Snakes collected by West Virginia Natural Resources Police and taken back to their dens.

Brad Gill | August 29, 2018

I’ve talked to a lot of hunters over the years, and it’s safe to say that a large majority of them want nothing at all to do with a rattlesnake—period! While rattlers may certainly have their place out in the woods, I’ve always just found it best to steer clear and let them do their thing. No so for a West Virginia man.

The West Virginia Natural Resources Police recently posted on their Facebook page that they discovered 17 rattlesnakes in the home of a man in Randolph County. The name of that man has not been released.

According to their Facebook page, “Officers met the suspect at his residence and located a total of 17 rattlesnakes being kept there. The individual was ultimately charged with two counts of illegal possession of a timber rattlesnake, and possession of a rattlesnake less than 42 inches. The snakes were taken back to dens near where they were caught.”

In the state of West Virginia, the possession limit on rattlesnakes is one, and it must be 42 inches or greater in length.

According to Lt. Wayne Hubbard with Georgia DNR’s Law Enforcement Special Permit Unit, there are no restrictions on anyone collecting, possessing or selling native venomous snakes, like rattlesnakes, in the state of Georgia. However, it’s not a practice that’s necessarily recommended by WRD’s Wildlife Conservation Section.

“One really good reason for not removing rattlesnakes is that many folks are bitten while trying to do just that and would have been much safer off leaving them alone,” said John Jensen, senior wildlife biologist with WRD’s Wildlife Conservation Section. “We have even had a few cases of folks shooting themselves trying to kill snakes.
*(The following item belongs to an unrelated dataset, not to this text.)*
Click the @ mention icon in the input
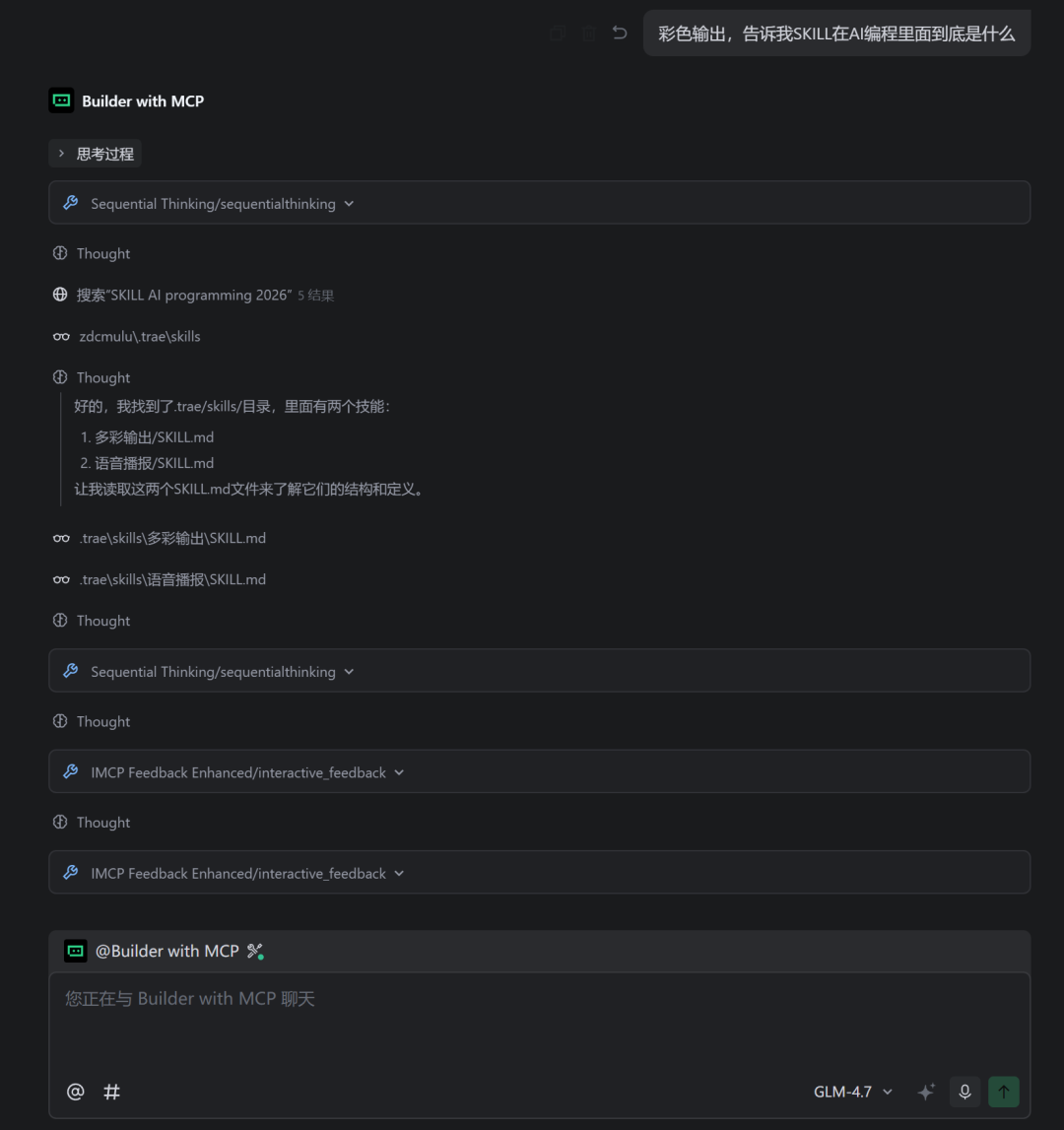This screenshot has width=1064, height=1130. click(75, 1092)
Leaving them alone is much safer.”

John added that rattlesnakes do help control rodents and other pests.

“Both eastern diamondback and timber rattlesnakes are small mammal dietary specialists and help control pests around the farm and home, such as rats, mice and rabbits,” said John. “While most folks believe that all of our snakes eat rodents, in fact, most species do not, or only include them as part of their diverse diet. Eastern diamondbacks and timbers are an exception—they target these pests and eat virtually nothing else. Therefore, they truly are important at keeping small mammal populations in check.”

In addition, if eastern diamondback numbers continue to drop, it could mean changes to land management practices.

“Eastern diamondbacks have been petitioned for federal listing as a threatened species due to declining populations. While they have definitely declined, I personally do not think their current population, at least in Georgia and Florida, fits the definition of a federally threatened species,” said John. “However, continued threats to their populations, including human persecution, may make listing one day inevitable. Along with listing, new federal laws and regulations would be promulgated, which may include restrictions of certain land management practices that are deemed harmful to the species, on both public and private lands.”